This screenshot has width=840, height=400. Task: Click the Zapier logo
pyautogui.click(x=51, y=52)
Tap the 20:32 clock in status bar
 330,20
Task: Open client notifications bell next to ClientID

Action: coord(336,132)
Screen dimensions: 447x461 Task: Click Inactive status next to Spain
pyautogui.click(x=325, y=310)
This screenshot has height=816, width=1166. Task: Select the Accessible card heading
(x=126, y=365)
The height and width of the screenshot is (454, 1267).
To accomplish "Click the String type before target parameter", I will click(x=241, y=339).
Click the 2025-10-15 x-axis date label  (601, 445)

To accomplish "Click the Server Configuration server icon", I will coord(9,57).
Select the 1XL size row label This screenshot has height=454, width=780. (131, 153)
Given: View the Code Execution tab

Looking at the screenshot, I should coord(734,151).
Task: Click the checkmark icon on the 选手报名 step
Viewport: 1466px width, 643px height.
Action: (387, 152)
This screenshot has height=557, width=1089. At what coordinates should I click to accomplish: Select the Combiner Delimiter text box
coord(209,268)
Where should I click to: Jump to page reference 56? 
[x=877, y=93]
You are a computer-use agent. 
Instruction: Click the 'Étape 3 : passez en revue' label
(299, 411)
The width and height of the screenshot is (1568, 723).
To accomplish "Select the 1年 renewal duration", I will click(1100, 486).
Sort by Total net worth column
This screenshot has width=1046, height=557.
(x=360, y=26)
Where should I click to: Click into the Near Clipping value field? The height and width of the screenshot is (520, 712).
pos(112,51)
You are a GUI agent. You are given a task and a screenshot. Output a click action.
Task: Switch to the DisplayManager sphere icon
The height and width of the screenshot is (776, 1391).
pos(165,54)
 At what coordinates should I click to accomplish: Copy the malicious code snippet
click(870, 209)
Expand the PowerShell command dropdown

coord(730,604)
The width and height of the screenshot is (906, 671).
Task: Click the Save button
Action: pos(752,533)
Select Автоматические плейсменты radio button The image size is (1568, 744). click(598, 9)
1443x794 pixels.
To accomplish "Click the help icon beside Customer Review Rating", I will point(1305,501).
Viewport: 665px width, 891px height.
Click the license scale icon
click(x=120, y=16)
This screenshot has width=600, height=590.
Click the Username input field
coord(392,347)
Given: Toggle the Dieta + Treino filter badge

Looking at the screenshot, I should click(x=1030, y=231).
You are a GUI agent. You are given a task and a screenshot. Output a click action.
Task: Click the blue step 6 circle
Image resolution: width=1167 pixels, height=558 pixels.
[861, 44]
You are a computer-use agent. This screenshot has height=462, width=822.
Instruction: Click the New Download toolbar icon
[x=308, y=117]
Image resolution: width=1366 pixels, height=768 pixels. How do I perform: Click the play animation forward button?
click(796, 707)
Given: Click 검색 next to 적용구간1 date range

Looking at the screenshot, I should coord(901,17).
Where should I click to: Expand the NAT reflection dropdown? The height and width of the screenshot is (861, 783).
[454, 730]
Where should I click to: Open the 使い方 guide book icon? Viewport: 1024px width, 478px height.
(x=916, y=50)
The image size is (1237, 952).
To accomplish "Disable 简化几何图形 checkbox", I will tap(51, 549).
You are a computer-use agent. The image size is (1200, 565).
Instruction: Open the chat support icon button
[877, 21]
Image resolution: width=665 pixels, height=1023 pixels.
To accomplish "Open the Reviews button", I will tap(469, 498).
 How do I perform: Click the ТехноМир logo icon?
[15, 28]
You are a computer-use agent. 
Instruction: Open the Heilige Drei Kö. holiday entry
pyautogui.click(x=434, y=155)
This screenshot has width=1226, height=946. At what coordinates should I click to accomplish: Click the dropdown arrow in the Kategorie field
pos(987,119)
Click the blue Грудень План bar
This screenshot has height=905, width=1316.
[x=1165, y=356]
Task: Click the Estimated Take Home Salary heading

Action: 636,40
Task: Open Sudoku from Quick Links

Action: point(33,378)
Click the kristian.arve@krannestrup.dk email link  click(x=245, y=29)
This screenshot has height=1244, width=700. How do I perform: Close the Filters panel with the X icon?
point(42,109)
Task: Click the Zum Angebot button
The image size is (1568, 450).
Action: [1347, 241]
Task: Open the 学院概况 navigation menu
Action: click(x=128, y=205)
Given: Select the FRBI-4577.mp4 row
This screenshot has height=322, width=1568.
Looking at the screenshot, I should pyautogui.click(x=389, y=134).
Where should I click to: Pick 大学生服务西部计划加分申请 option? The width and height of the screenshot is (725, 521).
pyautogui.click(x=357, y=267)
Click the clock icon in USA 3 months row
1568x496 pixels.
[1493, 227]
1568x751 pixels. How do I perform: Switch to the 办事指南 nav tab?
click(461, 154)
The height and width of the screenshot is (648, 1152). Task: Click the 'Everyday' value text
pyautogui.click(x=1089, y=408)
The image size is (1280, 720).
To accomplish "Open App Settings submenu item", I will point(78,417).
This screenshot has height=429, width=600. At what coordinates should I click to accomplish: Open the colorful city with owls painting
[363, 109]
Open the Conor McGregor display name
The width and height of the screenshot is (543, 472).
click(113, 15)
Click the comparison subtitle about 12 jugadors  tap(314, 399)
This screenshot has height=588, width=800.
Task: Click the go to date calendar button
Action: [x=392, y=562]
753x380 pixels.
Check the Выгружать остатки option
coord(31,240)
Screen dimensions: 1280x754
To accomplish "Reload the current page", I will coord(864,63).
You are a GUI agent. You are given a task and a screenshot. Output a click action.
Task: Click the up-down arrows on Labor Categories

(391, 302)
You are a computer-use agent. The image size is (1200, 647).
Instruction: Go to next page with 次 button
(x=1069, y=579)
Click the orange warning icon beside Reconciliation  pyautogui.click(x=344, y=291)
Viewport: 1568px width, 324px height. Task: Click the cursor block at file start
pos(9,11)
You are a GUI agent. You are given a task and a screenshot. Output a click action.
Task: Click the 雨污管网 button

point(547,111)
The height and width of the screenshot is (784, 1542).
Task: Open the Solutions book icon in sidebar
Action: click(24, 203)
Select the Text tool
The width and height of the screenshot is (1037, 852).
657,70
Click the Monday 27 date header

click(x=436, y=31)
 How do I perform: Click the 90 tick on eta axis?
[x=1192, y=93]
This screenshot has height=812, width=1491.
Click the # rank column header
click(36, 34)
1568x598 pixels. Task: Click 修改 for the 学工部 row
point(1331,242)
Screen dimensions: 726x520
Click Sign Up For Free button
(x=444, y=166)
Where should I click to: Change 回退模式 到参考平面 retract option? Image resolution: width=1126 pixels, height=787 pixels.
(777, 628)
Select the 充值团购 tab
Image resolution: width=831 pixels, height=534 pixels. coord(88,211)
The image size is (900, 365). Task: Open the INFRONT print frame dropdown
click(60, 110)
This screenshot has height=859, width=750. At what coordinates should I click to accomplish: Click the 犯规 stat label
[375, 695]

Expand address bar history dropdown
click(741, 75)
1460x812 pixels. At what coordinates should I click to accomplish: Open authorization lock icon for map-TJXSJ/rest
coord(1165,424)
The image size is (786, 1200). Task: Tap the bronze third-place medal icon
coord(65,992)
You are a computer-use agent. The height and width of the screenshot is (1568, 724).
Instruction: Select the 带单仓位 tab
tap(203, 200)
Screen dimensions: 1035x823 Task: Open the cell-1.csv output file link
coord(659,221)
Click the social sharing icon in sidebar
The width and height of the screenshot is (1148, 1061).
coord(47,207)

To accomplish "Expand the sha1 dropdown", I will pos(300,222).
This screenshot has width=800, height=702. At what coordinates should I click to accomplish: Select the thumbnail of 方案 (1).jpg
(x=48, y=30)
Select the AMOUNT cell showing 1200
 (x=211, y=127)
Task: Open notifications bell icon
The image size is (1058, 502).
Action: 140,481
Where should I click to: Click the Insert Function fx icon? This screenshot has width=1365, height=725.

=-=-=

#### [What to work on]
Please copy exactly the lines from the one that contains "Instruction: Select the 带单仓位 tab" up to and including the final line of the listing above.

#### [Expected output]
Instruction: Select the 带单仓位 tab
tap(203, 200)
Screen dimensions: 1035x823 Task: Open the cell-1.csv output file link
coord(659,221)
Click the social sharing icon in sidebar
The width and height of the screenshot is (1148, 1061).
coord(47,207)

To accomplish "Expand the sha1 dropdown", I will pos(300,222).
This screenshot has width=800, height=702. At what coordinates should I click to accomplish: Select the thumbnail of 方案 (1).jpg
(x=48, y=30)
Select the AMOUNT cell showing 1200
 (x=211, y=127)
Task: Open notifications bell icon
The image size is (1058, 502).
Action: 140,481
Where should I click to: Click the Insert Function fx icon? This screenshot has width=1365, height=725.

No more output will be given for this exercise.